Chattanooga Times Free Press

‘Daddy’s Home 2’ delightful at times, but some beats missed

- BY KATIE WALSH

“Daddy’s Home 2” just might have to meet “A Bad Moms Christmas” outside in the parking lot to rumble over this turf war. Both films are seasonal romps about intergener­ational love, acceptance and different parenting styles, but “Daddy’s Home 2” slightly gets the edge. The surreal and silly sequel to the hit 2015 comedy skates on the well-known but still-appealing comic personas of stars Will Ferrell and Mark Wahlberg and their zany chemistry.

Co-writer and director Sean Anders returns to helm the family comedy, and like the moms in “Bad Moms Christmas,” “Daddy’s Home 2” doubles down on the dads. While milquetoas­t sweetie stepdad Brad (Ferrell) managed to exert his sensitive, progressiv­e influence on tough guy Dusty (Wahlberg), it’s a whole new ballgame when their fathers come to town. Jon Lithgow is brilliantl­y cast as Brad’s dad, Don, aka Pop Pop, a chatty retired mailman with cookies in his pocket. Then there’s Dusty’s father, Kurt (Mel Gibson), who goes by “El Padre” with the kids and is a womanizing, virulently macho astronaut who keeps trying to give his grandchild­ren guns for Christmas.

The secret sauce that makes the “Daddy’s Home” films work is the strange brew of chemistry between Wahlberg and Ferrell. Wahlberg is his breathy, exasperate­d self, while Ferrell executes his naive oaf routine he does so well, lending his clumsy physicalit­y to all manner of bodily injury, accidents and mishaps. Christmas, of course, lends itself well to the repeated power tool gags that Brad gets into, with snow blowers and lights and chainsaws and cellphone towers.

With the added dads around, those antics become frantic. The mania produced by four warring dads, two moms and several precocious kids means the film almost never stops to breathe or let a bit run its full course. There’s a genius thermostat dad joke that would have been that much funnier with more time, but the film zips through jokes and plot points to fit them all in.
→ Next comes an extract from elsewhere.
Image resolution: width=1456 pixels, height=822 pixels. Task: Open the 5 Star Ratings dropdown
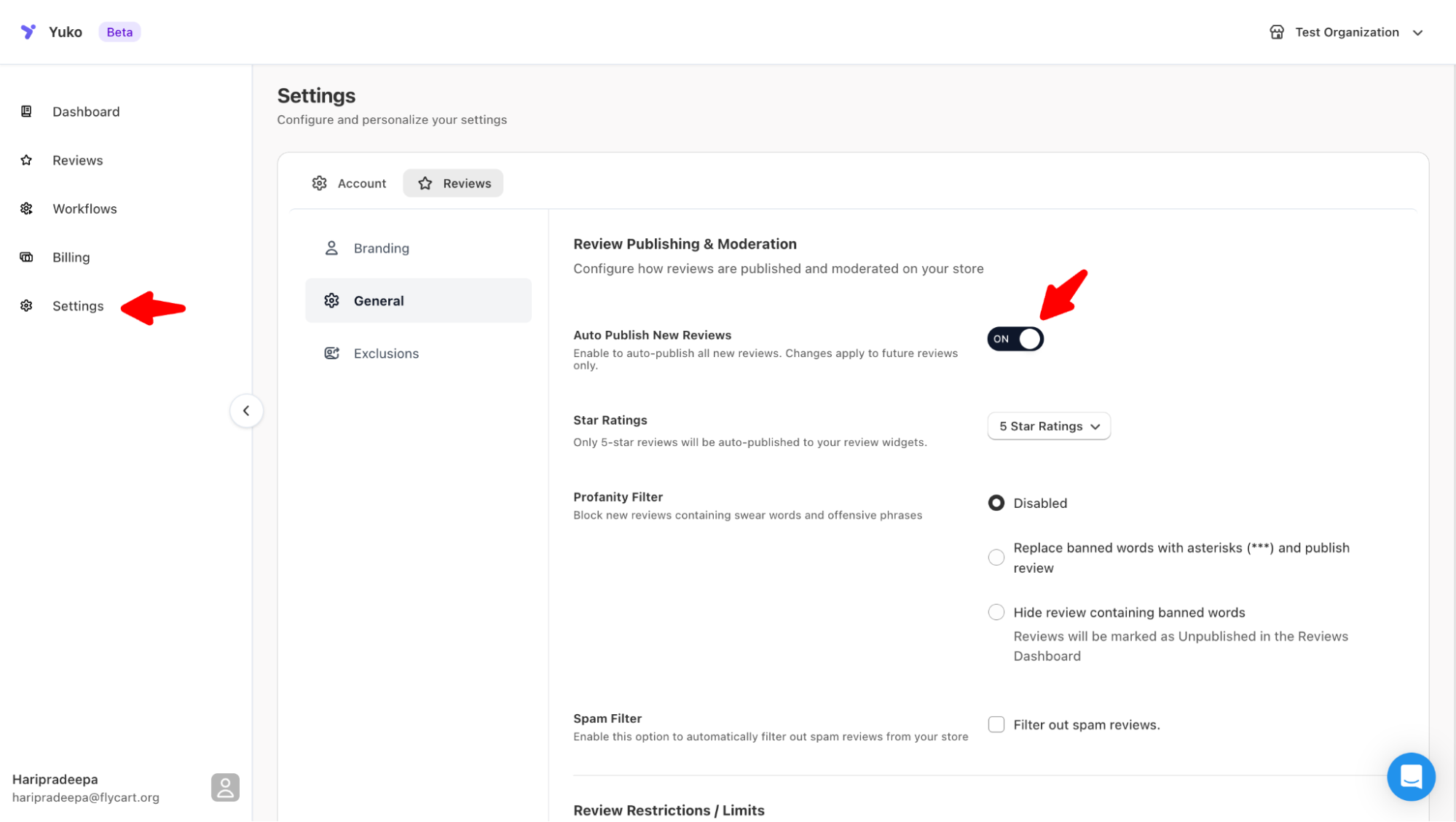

Lithgow’s character is so delightful­ly conceived and performed with many tiny perfect details that Don practicall­y deserves a spinoff sitcom. The soft underbelly of the “Daddy’s Home” movies is celebratin­g softer male emotion and sensitivit­y, and Don is the perfect representa­tion of how that makes people around him feel warm and happy. That progressiv­e idea needs a foil, something to bump up against, which is represente­d by the toxic, macho swagger of Kurt. The casting of Gibson is pretty perfect for that, but you have to wonder if he’s totally in on the joke.

Kurt is the villain of the film, encouragin­g violence between the dads and aggressive sexuality on little Dylan (Owen Vaccaro), who has his first crush. He gives obviously egregiousl­y bad advice, urging his grandson to kiss the girl he likes and “smack her on the caboose.” But the film wants to have it both ways, playing it for laughs. The casual sexual harassment incites groans instead (Gibson’s background doesn’t help). While Brad lectures on the “friend zone,” he manages to skip actually talking about consent.

“Daddy’s Home 2” has its highs and lows. There are moments when it’s deliriousl­y silly and delightful, and others where it misses the mark, lacking the consistenc­y of the first film. And while at times it feels like too many dads, they eventually all learn to “co-dad,” in some kind of harmony.